• **Exercise instructions**: Copy out each of the rows below word for word, with the pictures left out.

** Start of Extracted data **

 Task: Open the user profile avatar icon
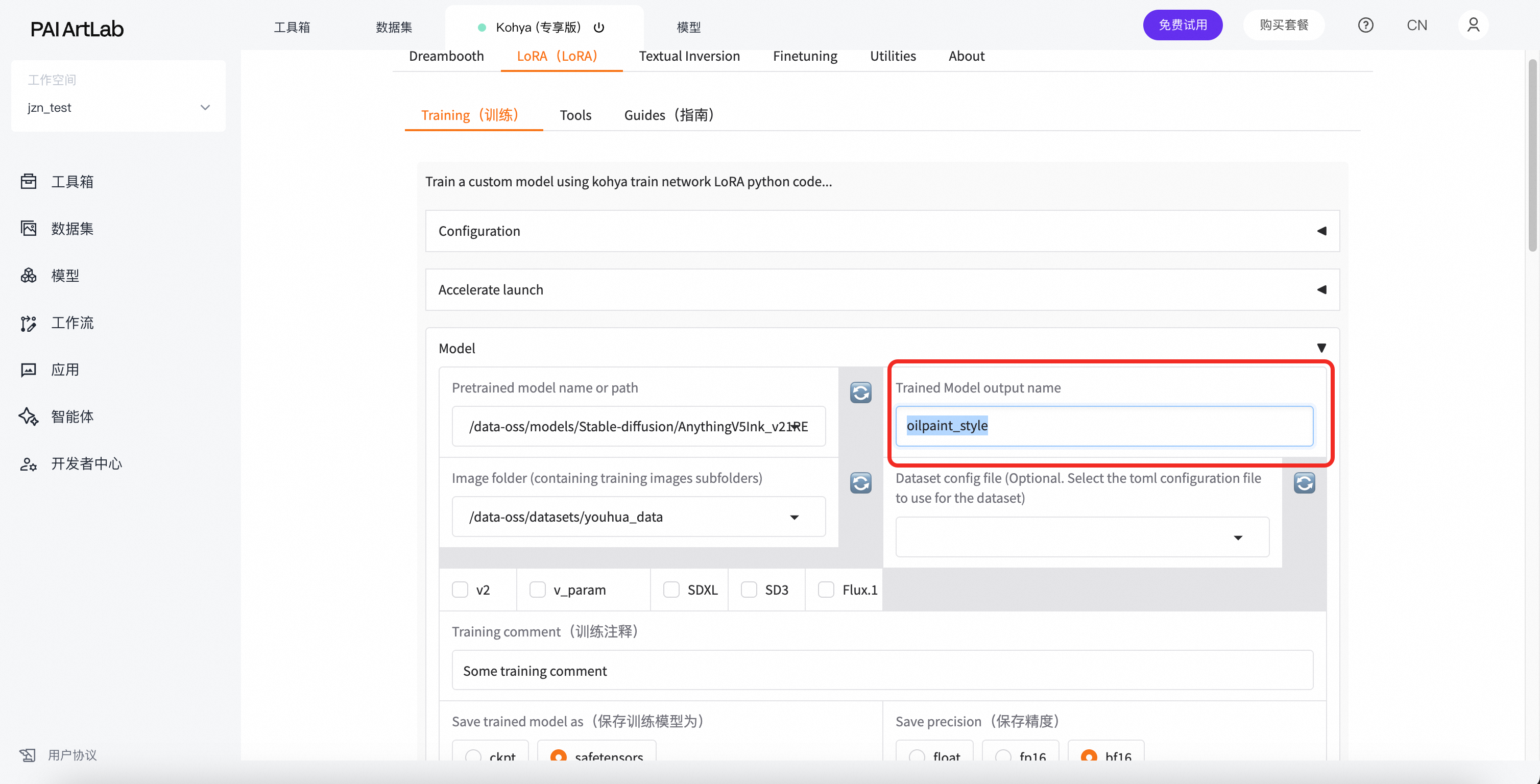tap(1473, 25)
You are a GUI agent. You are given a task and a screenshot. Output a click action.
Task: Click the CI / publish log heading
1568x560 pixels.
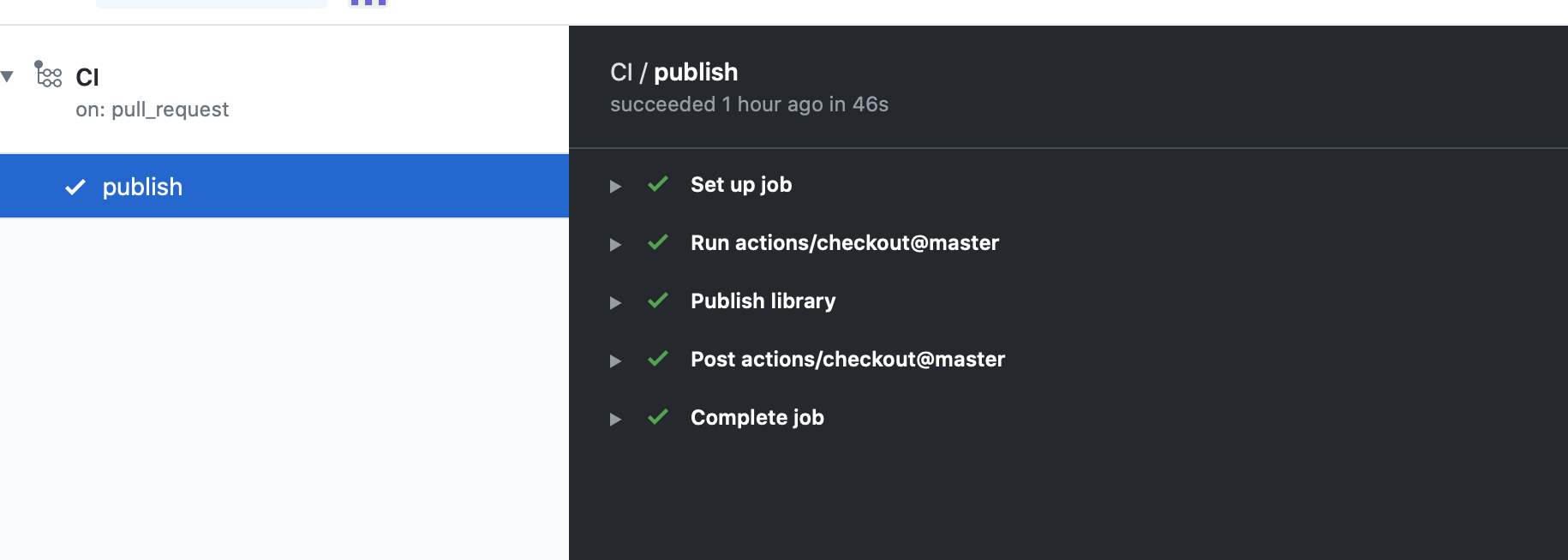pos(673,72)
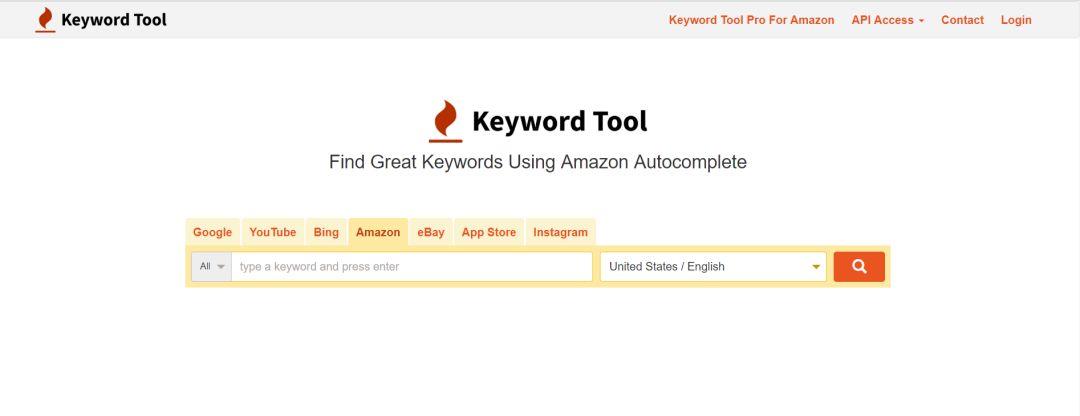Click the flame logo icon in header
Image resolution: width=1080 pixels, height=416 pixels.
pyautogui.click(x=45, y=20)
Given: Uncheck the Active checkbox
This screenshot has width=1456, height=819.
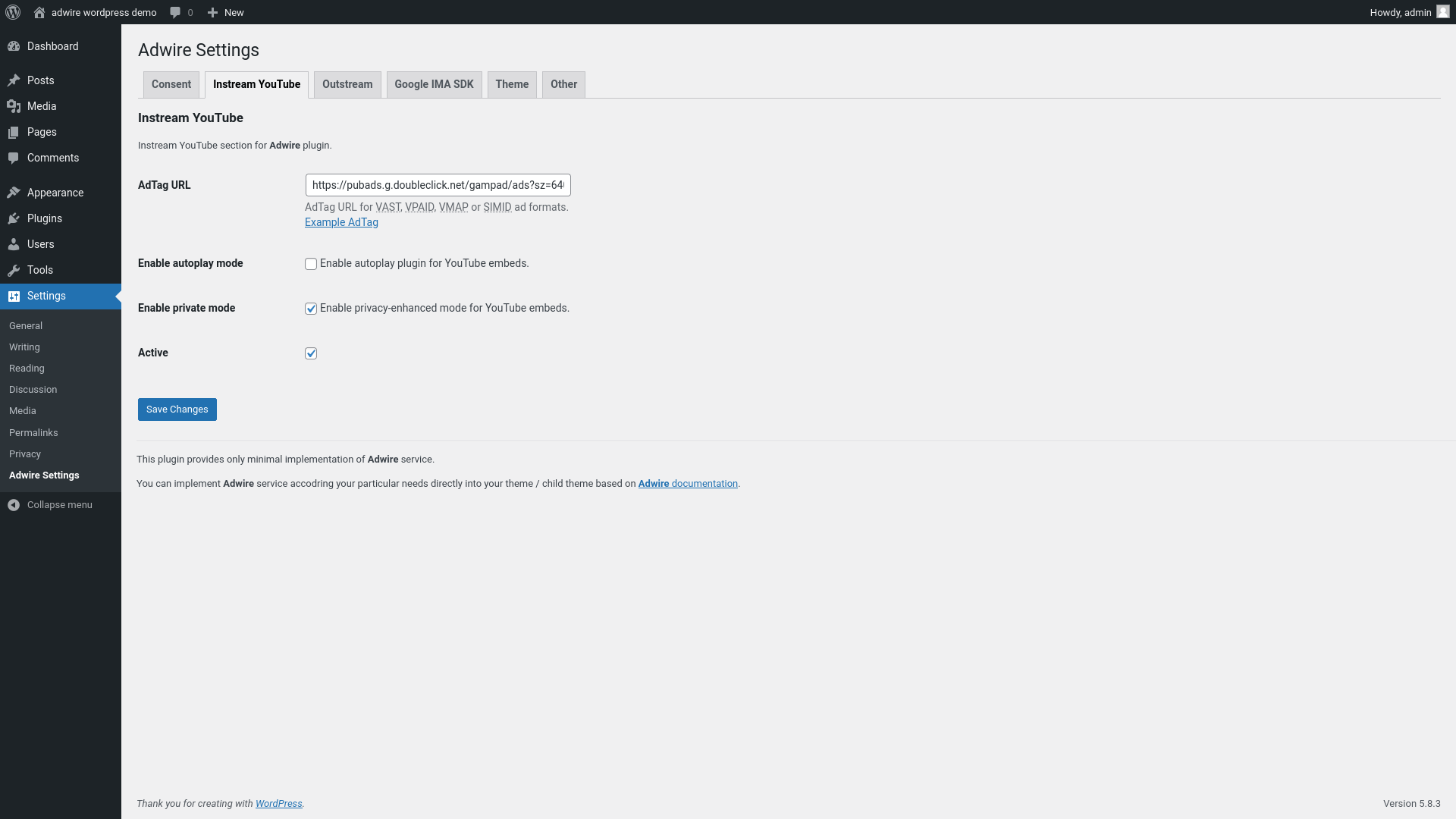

** End of Extracted data **

• **Correct answer**:
 Task: Open the user profile avatar icon
tap(1473, 25)
You are a GUI agent. You are given a task and a screenshot. Output a click action.
Task: Click the CI / publish log heading
1568x560 pixels.
pos(673,72)
Click the flame logo icon in header
Image resolution: width=1080 pixels, height=416 pixels.
pyautogui.click(x=45, y=20)
Given: Uncheck the Active checkbox
This screenshot has width=1456, height=819.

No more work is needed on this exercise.